Records from a dataset

-=-=-=-=-

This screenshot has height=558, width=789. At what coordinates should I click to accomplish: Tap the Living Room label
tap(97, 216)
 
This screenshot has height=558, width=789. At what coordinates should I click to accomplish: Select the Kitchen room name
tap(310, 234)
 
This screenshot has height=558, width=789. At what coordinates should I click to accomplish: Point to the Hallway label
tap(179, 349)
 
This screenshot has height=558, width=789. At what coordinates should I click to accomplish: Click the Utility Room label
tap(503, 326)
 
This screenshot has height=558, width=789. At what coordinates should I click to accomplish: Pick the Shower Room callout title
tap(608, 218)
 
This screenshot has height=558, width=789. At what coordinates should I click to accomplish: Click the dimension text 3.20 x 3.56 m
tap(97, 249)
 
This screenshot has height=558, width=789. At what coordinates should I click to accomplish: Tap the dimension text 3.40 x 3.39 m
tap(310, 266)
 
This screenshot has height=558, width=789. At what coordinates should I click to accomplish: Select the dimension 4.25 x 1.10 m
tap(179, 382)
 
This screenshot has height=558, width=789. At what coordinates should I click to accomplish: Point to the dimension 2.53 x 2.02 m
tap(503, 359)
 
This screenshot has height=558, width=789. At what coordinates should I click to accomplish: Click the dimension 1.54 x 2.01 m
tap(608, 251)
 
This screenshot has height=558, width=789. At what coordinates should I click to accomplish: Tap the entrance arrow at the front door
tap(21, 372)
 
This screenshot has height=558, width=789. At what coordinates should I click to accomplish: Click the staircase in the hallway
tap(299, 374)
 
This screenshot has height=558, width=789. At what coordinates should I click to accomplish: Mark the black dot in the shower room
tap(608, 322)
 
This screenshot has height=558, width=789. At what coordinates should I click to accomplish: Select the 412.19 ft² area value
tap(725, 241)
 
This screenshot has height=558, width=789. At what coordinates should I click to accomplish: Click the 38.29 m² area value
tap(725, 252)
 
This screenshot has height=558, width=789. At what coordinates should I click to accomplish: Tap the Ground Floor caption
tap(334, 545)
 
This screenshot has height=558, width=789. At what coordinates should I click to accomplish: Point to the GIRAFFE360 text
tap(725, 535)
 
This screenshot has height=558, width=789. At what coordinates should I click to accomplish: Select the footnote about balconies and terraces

-=-=-=-=-

Please convert the listing above into a JSON list of strings, one string per line, with the blank lines left out.

[
  "This screenshot has height=558, width=789. At what coordinates should I click to accomplish: Tap the Living Room label",
  "tap(97, 216)",
  "This screenshot has height=558, width=789. At what coordinates should I click to accomplish: Select the Kitchen room name",
  "tap(310, 234)",
  "This screenshot has height=558, width=789. At what coordinates should I click to accomplish: Point to the Hallway label",
  "tap(179, 349)",
  "This screenshot has height=558, width=789. At what coordinates should I click to accomplish: Click the Utility Room label",
  "tap(503, 326)",
  "This screenshot has height=558, width=789. At what coordinates should I click to accomplish: Pick the Shower Room callout title",
  "tap(608, 218)",
  "This screenshot has height=558, width=789. At what coordinates should I click to accomplish: Click the dimension text 3.20 x 3.56 m",
  "tap(97, 249)",
  "This screenshot has height=558, width=789. At what coordinates should I click to accomplish: Tap the dimension text 3.40 x 3.39 m",
  "tap(310, 266)",
  "This screenshot has height=558, width=789. At what coordinates should I click to accomplish: Select the dimension 4.25 x 1.10 m",
  "tap(179, 382)",
  "This screenshot has height=558, width=789. At what coordinates should I click to accomplish: Point to the dimension 2.53 x 2.02 m",
  "tap(503, 359)",
  "This screenshot has height=558, width=789. At what coordinates should I click to accomplish: Click the dimension 1.54 x 2.01 m",
  "tap(608, 251)",
  "This screenshot has height=558, width=789. At what coordinates should I click to accomplish: Tap the entrance arrow at the front door",
  "tap(21, 372)",
  "This screenshot has height=558, width=789. At what coordinates should I click to accomplish: Click the staircase in the hallway",
  "tap(299, 374)",
  "This screenshot has height=558, width=789. At what coordinates should I click to accomplish: Mark the black dot in the shower room",
  "tap(608, 322)",
  "This screenshot has height=558, width=789. At what coordinates should I click to accomplish: Select the 412.19 ft² area value",
  "tap(725, 241)",
  "This screenshot has height=558, width=789. At what coordinates should I click to accomplish: Click the 38.29 m² area value",
  "tap(725, 252)",
  "This screenshot has height=558, width=789. At what coordinates should I click to accomplish: Tap the Ground Floor caption",
  "tap(334, 545)",
  "This screenshot has height=558, width=789. At what coordinates should I click to accomplish: Point to the GIRAFFE360 text",
  "tap(725, 535)",
  "This screenshot has height=558, width=789. At what coordinates should I click to accomplish: Select the footnote about balconies and terraces"
]